Finished reading Out of God's oven over the weekend. It is beautifully written, exceptional in its coverage of the wide, varied Indian terrain, reasonable in its research and left me terribly depressed. I could argue that it is slightly one-sided, perhaps the authors' personal prejudices has managed to seep through. Nevertheless I think it is worth reading just because of its comprehensive nature. It captures the sheer diversity of India - language, culture, politics, issues - very well. I didnt quite agree with some of the conclusions implied in the book but the fact that I didnt get terribly defensive or angry about it reassured me.

Wednesday, September 21, 2005

Green thumb

I rotuinely kill plants. Despite my best efforts. With the undaunting spirit of the legendary Vikramaditya I buy the most lush, easiest to maintain plant, bring it home, position it in the right place, feed it all kinds of plant food, water it diligently but somehow manage to kill it eventually. I dont have a green thumb. Not even pale green. So imagine my surprise and delight this morning when I spied a beautiful white flower with a dash of purple swaying gently in the breeze. Hurrah!

I might be able to graduate to fish after all and who knows eventually even to a dog. Dreaming on.

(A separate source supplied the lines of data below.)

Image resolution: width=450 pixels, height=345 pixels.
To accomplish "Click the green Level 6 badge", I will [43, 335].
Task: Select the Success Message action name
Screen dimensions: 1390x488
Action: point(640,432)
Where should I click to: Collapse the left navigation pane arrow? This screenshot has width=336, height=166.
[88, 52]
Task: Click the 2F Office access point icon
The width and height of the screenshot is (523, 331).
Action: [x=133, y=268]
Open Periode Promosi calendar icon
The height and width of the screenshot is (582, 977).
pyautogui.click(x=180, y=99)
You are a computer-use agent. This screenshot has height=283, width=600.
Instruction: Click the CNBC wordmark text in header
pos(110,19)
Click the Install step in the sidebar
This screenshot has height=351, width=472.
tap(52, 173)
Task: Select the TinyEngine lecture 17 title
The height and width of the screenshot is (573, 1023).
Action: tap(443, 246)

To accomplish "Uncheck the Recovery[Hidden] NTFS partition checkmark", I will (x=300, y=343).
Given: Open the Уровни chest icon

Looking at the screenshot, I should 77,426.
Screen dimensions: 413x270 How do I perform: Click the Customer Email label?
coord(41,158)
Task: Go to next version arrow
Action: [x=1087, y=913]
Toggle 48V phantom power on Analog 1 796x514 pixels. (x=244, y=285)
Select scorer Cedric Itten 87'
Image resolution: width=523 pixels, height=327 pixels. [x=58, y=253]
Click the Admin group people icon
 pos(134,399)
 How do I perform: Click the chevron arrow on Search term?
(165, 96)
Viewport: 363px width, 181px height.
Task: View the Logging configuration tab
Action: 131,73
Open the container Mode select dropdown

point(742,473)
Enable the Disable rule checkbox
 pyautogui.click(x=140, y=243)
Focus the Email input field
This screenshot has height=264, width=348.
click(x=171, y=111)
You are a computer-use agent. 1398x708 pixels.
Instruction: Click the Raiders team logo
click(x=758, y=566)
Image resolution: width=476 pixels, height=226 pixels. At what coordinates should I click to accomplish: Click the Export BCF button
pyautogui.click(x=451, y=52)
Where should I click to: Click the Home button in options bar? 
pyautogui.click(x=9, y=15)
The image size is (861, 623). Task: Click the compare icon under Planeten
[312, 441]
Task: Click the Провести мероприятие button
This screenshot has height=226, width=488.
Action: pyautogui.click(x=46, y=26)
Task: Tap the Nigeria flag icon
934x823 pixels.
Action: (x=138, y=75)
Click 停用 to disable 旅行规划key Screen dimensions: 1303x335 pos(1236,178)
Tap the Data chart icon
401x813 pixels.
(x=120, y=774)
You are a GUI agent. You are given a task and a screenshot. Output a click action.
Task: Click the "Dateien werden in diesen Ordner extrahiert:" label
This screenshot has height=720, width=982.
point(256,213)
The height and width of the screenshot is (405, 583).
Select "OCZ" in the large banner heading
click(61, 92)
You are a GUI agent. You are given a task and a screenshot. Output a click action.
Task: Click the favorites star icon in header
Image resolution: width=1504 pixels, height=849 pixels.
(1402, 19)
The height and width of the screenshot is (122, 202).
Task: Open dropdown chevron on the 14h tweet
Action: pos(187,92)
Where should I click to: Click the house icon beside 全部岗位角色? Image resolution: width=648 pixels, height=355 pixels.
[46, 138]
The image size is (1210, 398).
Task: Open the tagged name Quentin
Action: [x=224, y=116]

Monday, September 12, 2005

Improvised music

I went for an improvised jazz concert and did something I hate to do and have never done before. I walked out after an hour. the cello was barely audible and when it was, it sounded like some heavy breathing. The percussion sounds involved a 'jalra', some dragging sound and some gongs. The sound that came from the trumpet reminded me of boiling rice, hooka and birds with sore throat. The various tubes and funnels that were used didn't help. I could easily see that they were very talented musicians, but despite trying very hard I couldn't appreciate the music. When my mind wandered for the hundredth time to the travails of getting an auto late in the night, I decided I should walk out. I felt a bit foolish but I compensated by congratulating myself for not being a hypocrite.